■ WHAT THIS TASK INVOLVES:
Please return only the lines from the one showing "This screenshot has height=766, width=1023." to the end of the entries, keeping both ends and dropping every picture.
────────
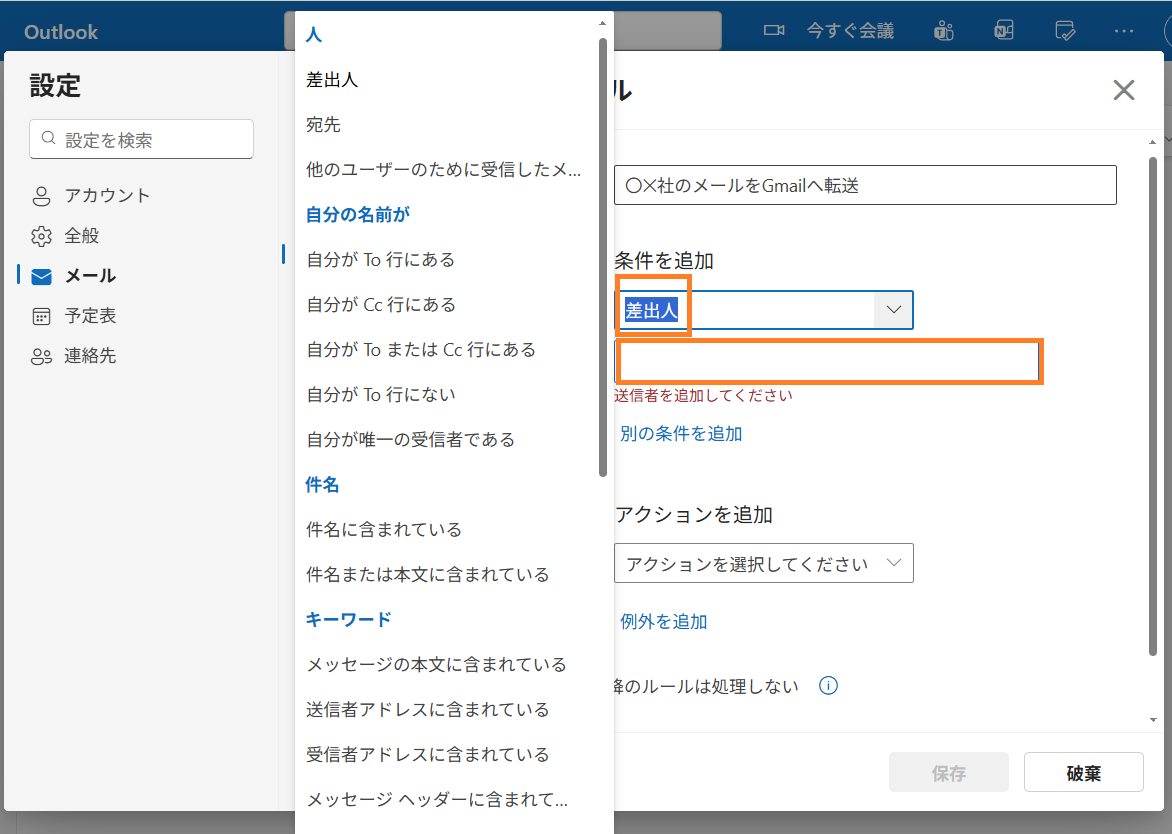
Task: Open the アクションを選択してください dropdown
Action: click(763, 564)
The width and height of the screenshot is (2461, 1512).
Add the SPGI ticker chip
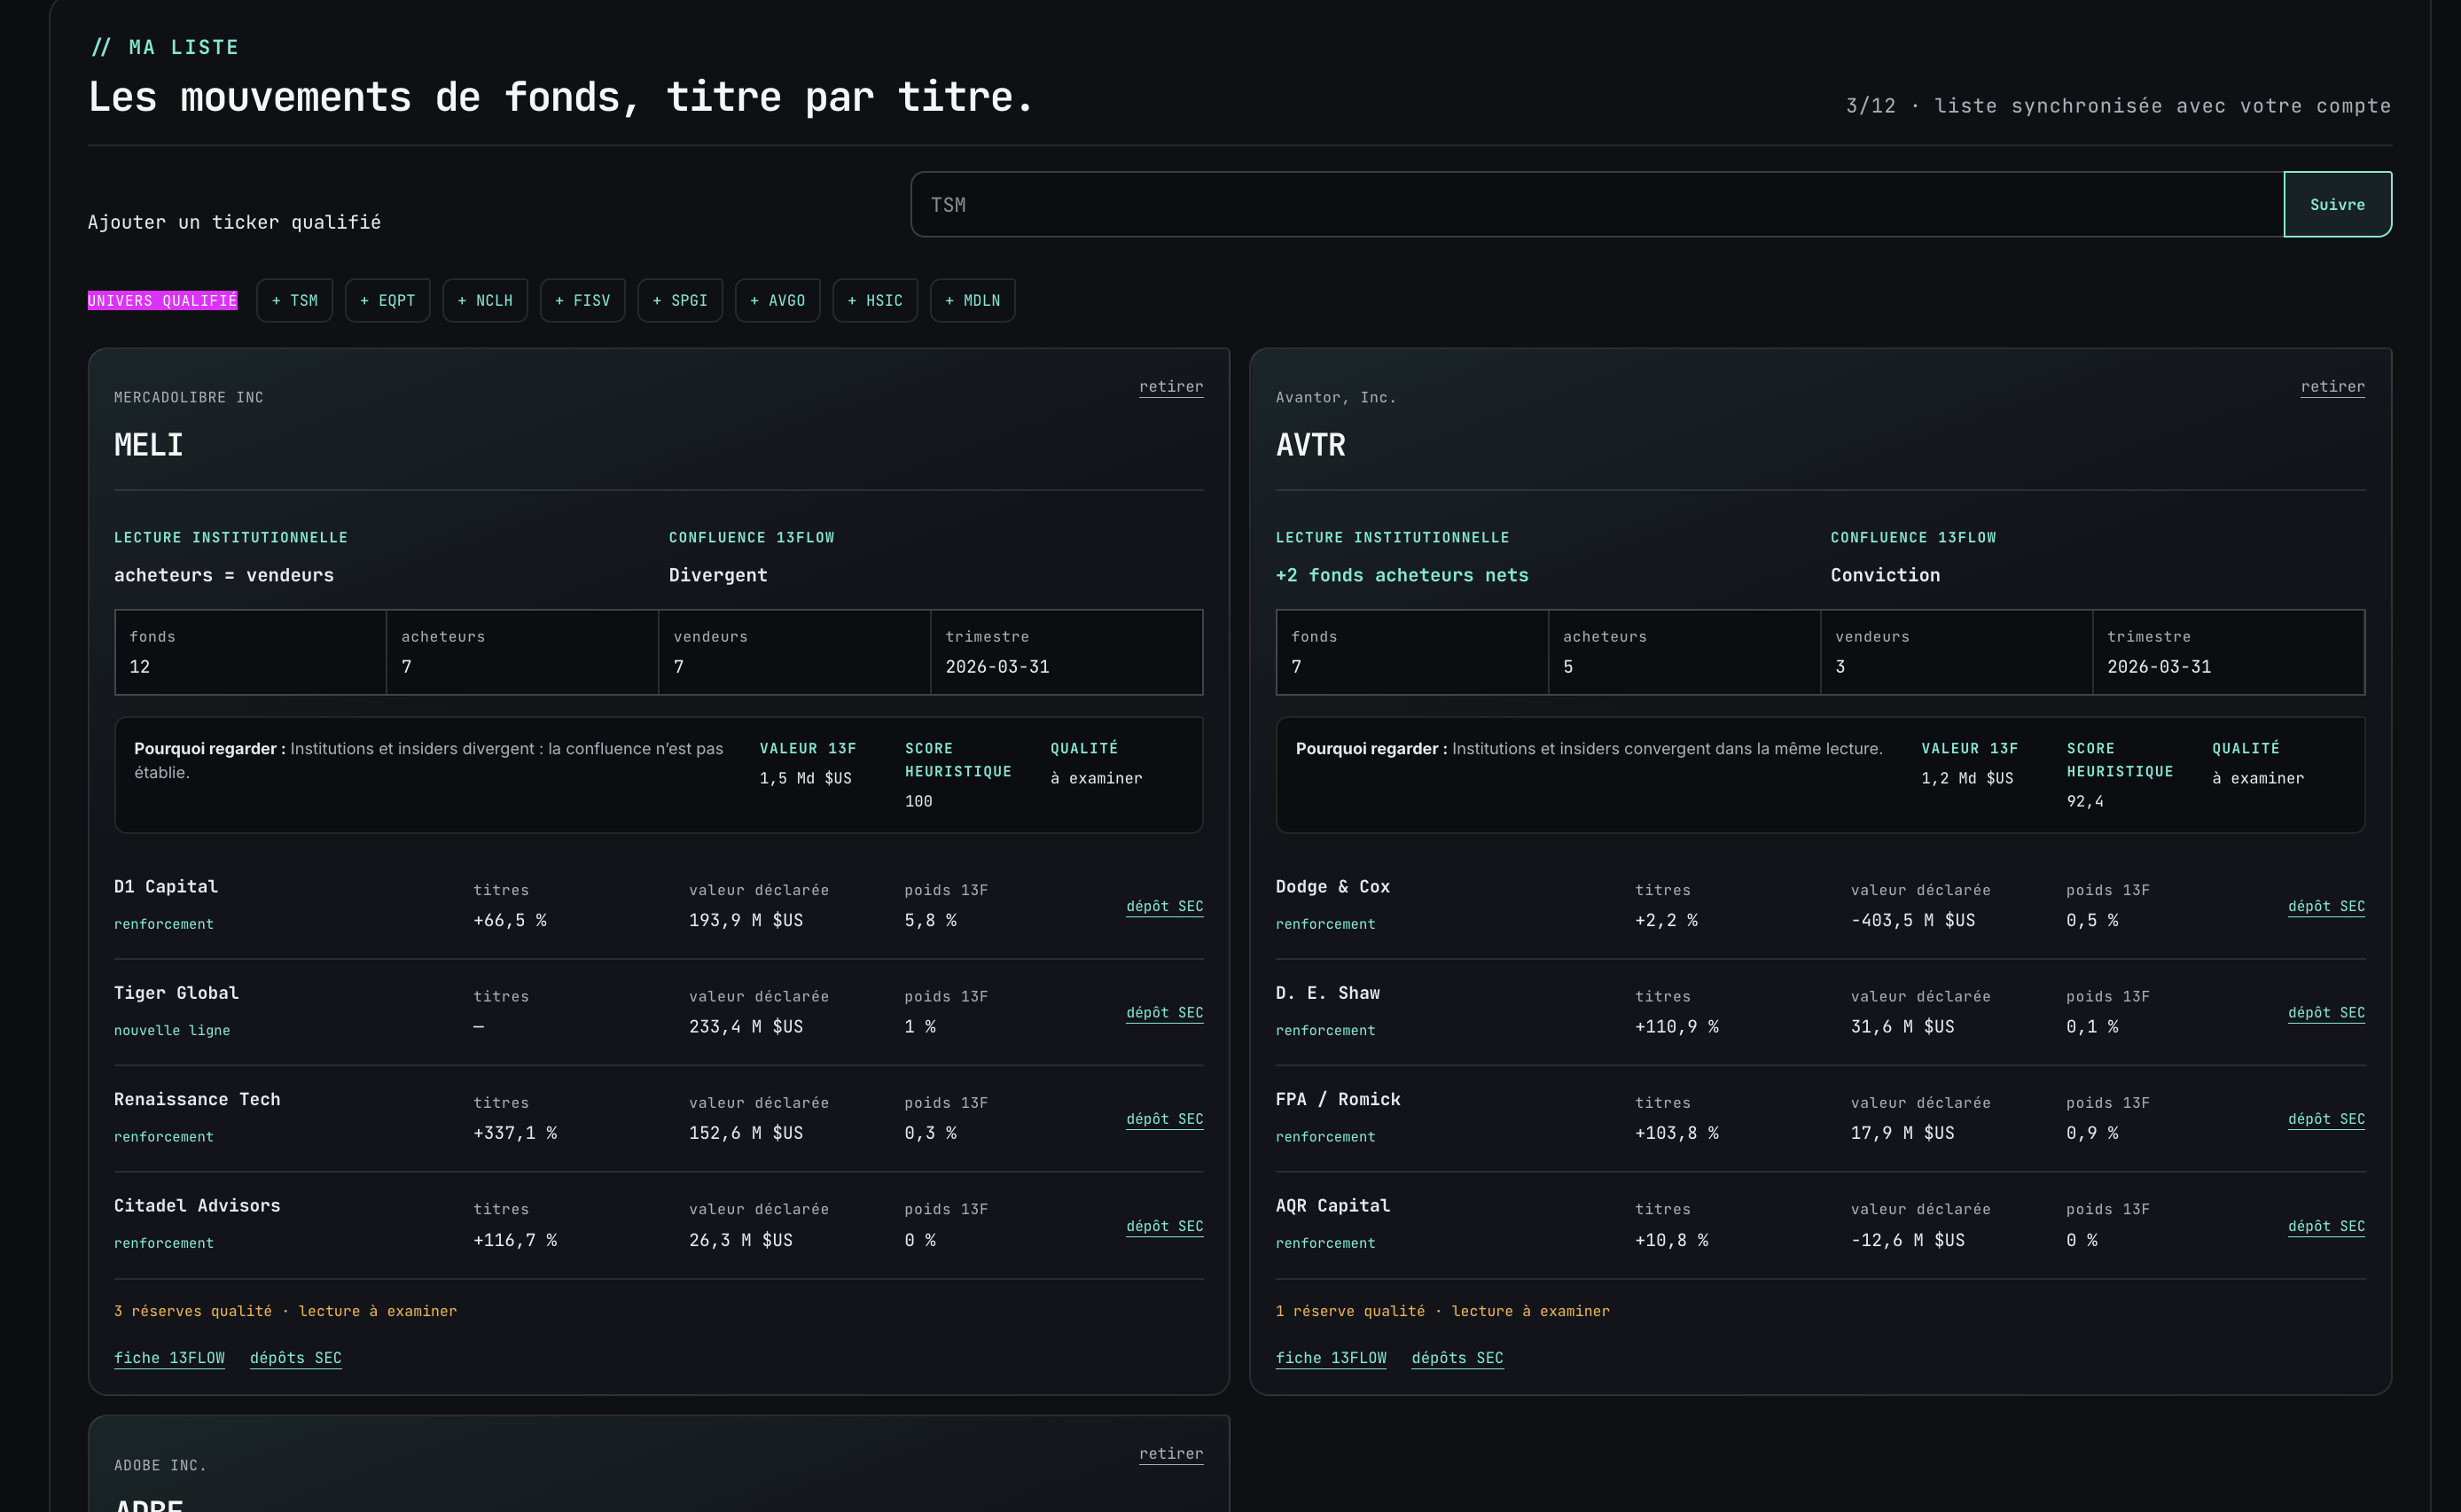680,300

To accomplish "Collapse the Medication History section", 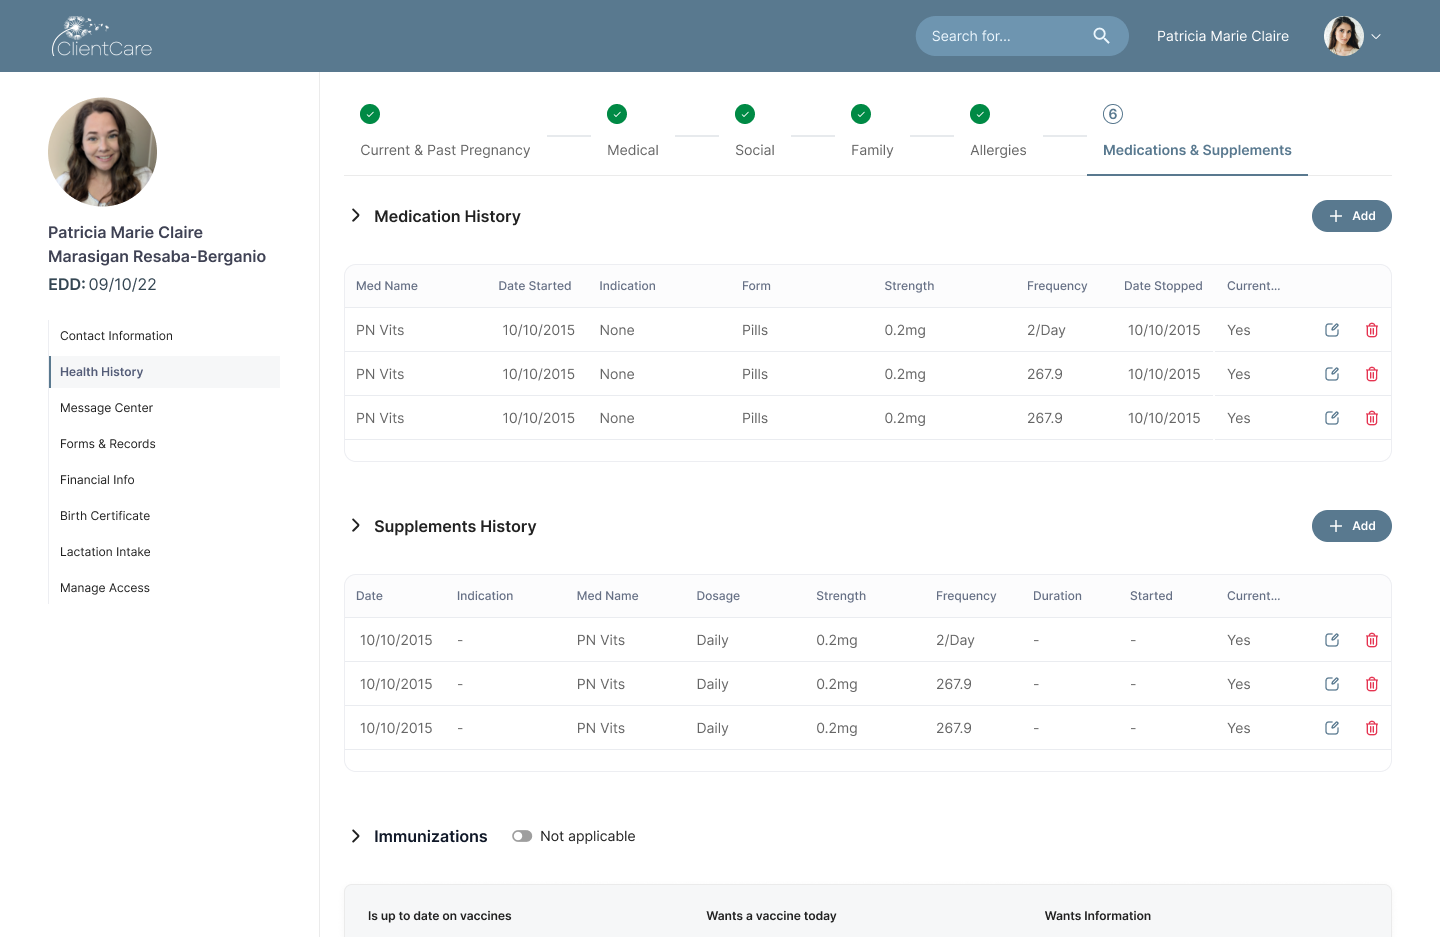I will click(355, 216).
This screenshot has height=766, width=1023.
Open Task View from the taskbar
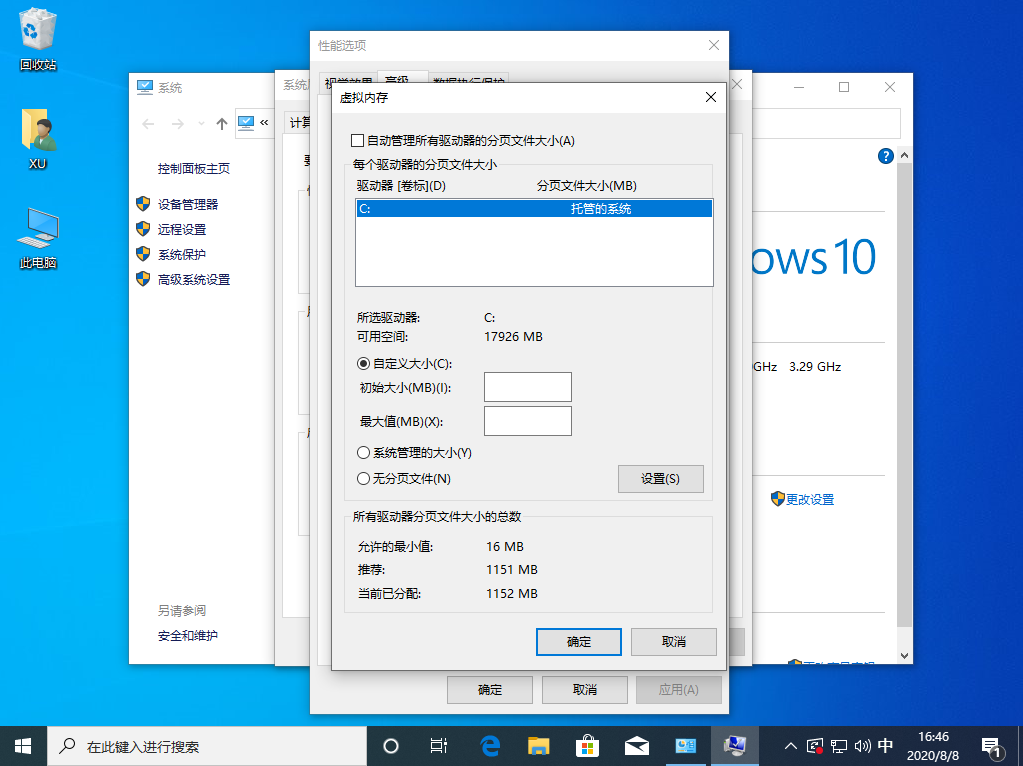(439, 745)
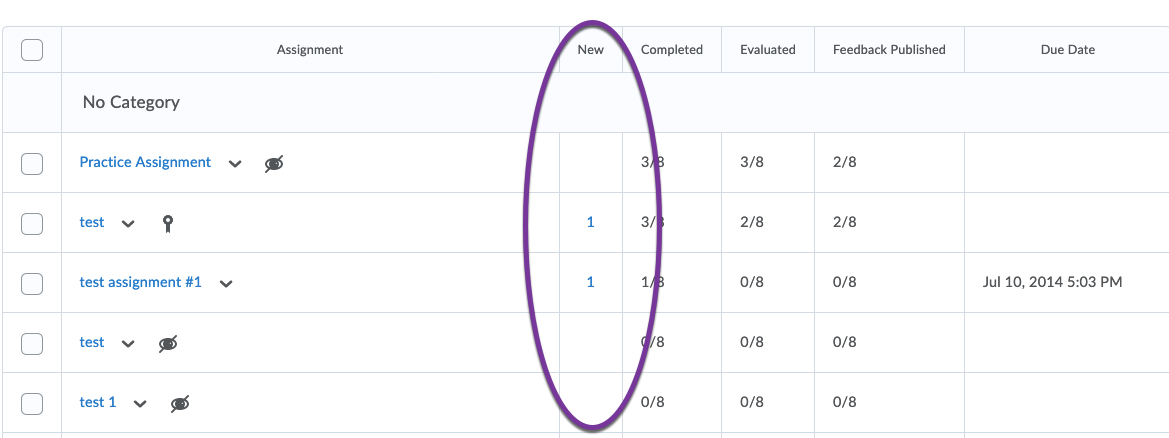Image resolution: width=1169 pixels, height=438 pixels.
Task: Click new submission count for test assignment #1
Action: pyautogui.click(x=590, y=282)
────────
■ ANSWER TO THIS TASK:
This screenshot has height=766, width=1023.
Open Task View from the taskbar
(439, 745)
Image resolution: width=1169 pixels, height=438 pixels.
Task: Click new submission count for test assignment #1
Action: pyautogui.click(x=590, y=282)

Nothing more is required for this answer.